Life under International Capital

Life under International Capital

Anyone who has lived in New Zealand in the last decade will have experienced the effects of life under the I.M.F. The Welfare State has been systematically dismantled. In the areas of Health, Education and Social Services, the state has steadily pulled back and placed greater reliance on private medical schemes, school bottle drives, voluntary child care centres etc. More and more women have been forced into the workforce because of the drop in real family income. For the upper middle class and the rich however, life has improved. Reductions in company tax and in the upper levels of personal income tax have provided them with increased funds to speculate and profit. The government actually established a climate that was conducive to massive speculation, especially in land and housing. The rich did not suffer from the rundown in social services. A very careful subsidy scheme meant that those who had money could obtain further government support. Tremendous amounts of money were made available to private hospitals with rates of interest of less than 2%. But no worker could afford to take advantage of this. Nor could he afford to live in the suburbs where there was sufficient initial capital to earn a government subsidy for primary school libraries, pre-school centres and other educational facilities.
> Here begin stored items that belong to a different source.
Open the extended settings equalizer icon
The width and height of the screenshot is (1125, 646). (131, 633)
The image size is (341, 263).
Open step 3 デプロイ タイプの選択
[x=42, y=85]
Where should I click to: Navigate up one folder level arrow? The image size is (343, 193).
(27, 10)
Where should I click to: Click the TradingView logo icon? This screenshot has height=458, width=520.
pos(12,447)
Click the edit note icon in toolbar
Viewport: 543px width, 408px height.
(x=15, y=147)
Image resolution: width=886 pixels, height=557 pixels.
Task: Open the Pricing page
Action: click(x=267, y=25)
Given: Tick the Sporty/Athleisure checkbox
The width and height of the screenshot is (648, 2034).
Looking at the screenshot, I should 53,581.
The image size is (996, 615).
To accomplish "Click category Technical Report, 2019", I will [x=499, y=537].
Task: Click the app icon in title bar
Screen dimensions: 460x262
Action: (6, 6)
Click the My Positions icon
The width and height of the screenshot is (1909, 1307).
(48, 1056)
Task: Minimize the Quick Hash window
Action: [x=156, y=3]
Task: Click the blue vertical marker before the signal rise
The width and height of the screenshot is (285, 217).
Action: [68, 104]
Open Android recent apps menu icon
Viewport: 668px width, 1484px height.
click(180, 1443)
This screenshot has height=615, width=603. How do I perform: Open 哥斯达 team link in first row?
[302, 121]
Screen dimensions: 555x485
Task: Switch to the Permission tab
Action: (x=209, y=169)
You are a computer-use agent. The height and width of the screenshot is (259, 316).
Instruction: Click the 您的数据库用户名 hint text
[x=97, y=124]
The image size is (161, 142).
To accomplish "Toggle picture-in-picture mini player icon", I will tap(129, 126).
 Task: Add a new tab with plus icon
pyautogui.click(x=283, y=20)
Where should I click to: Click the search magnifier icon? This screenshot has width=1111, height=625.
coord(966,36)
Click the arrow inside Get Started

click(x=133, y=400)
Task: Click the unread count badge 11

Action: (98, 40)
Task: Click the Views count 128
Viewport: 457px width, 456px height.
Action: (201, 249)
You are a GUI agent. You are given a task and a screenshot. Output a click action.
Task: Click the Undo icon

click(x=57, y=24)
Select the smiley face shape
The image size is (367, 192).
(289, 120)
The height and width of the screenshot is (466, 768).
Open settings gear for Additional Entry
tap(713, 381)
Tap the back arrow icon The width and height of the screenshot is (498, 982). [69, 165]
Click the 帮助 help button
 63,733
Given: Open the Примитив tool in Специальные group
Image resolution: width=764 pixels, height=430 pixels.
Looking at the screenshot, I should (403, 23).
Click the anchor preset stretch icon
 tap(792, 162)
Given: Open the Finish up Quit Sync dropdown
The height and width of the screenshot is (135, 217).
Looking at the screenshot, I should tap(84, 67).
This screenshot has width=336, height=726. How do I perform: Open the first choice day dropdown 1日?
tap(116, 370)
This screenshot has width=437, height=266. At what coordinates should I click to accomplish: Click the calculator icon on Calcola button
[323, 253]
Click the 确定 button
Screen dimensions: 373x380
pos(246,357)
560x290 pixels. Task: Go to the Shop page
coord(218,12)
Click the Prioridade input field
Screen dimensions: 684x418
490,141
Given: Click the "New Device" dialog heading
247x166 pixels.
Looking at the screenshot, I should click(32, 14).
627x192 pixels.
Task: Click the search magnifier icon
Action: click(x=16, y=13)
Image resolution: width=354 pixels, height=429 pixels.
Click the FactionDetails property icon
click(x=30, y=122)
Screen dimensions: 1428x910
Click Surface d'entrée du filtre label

It took workers a long time to wake up. In 1968 the Government and employers made their first big mistake when the Arbitration Court gave its 'Nil Wage Order'. The uproar was such that the employers quickly realised that they had blundered and rushed back to the Court to hand out a palliative. But the damage had been done. Rank and file unionists demanded that their organisations reject the arbitration system and rely instead on direct action and collective bargaining. The Government had another problem. The western economic system wasn't operating too well and a series of financial crises, coupled with worldwide inflation (attributable in part to the Vietnam War), began to place pressure on New Zealand's economy. The short term benefits of the 1967 devaluation had been dissipated, while the costs, rising import prices, began to be felt. The Government found that Mini Budgets were not enough to 'stabilise' the economy and in 1970 the first round of union bashing took place with the introduction of the Stabilisation of Remuneration Act. The purpose of this Act was clear. Wages were to be held, prices were to rise, and rents were ignored. From the outset people saw that it was a farce, but the Trade Union hierarchy declined to challenge the legislation and dampened down the demands of those unions who wanted to fight.